Atchison, Topeka & Santa Fe Railway Co. v. Public Utilities Commission

ERICKSON, Justice,

dissenting:

I respectfully dissent. In my view there is no competent evidence in the record before us to support the commission’s conclusions that the railroads and the City and County of Denver derive equal benefits from the viaduct, and that the assessment against Santa Fe and Burlington should be equally divided.

Although a reviewing court may not substitute its judgment for that of the PUC, it must determine whether there is competent evidence in the record to support the PUC’s decision. RAM Broadcasting of Colorado, Inc. v. Public Utilities Comm’n., 702 P.2d 746 (Colo.1985); Atchison, Topeka & Santa Fe Ry. Co. v. Public Utilities Comm’n, 194 Colo. 263, 572 P.2d 138 (1977). Similarly, while the findings and conclusions of the commission are presumed to be valid, and must be reviewed in the light most favorable to the commission’s decision, a PUC decision that is not supported by substantial evidence must be set aside. Home Builders Ass’n v. Public Utilities Comm’n, 720 P.2d 552 (Colo.1986).

Here, the commission concluded that Denver’s benefits of increased traffic flow are equal to the railroads’ benefits of increased speed over a surface crossing and the elimination of auto-train accidents that might occur at a grade-level crossing. However, the commission’s conclusion is based entirely on expert opinion testimony, primarily that of John Baier, Staff Transportation Engineer for the PUC. Baier’s testimony is comprised only of assumptions and conclusions, without any statistical data or empirical observations to support his opinions.

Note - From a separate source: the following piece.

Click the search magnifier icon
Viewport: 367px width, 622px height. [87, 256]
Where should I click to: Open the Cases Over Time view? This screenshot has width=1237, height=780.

For example, he did not provide the commission with data concerning the frequency of auto-train accidents at an at-grade crossing, with data concerning the added time the railways would save by a viaduct crossing, or with data concerning the railways’ exposure to liability resulting from an at-grade crossing. In sum, Baier’s “base case” methodology reaches the presumptive and unsupported conclusion that Denver and the railways benefit equally from the viaduct. Common sense dictates that the main benefit of the viaduct is better handling of traffic flow, a benefit to Denver only. Baier’s testimony assumed equal benefits instead of attempting to actually measure, quantify or document the benefits to Denver and the railroads, and then weigh the benefits of each party against each other.

In my view, therefore, the commission acted arbitrarily when it relied on Baier’s *1045conclusions rather than documenting and weighing the benefits to both parties as required by section 40-4-106(3)(c)(I), 17 C.R.S. (1984). The PUC’s conclusion that the railways derive as much benefit from the viaduct as does Denver is not supported by substantial or competent evidence.

Further, the commission disregarded a statutory directive when it allocated the cost assessment between Burlington and Santa Fe solely on the basis of track ownership. Subsection 40-4-106(3)(c)(II), 17 C.R.S. (1984), states: “In the allocation of class I railroad corporations’ share of expenses for a grade separation construction project pursuant to paragraphs (a) and (b) of this subsection (3), the commission shall consider the benefits, if any, which shall accrue between the class I railroad corporations affected.” (Emphasis added'.)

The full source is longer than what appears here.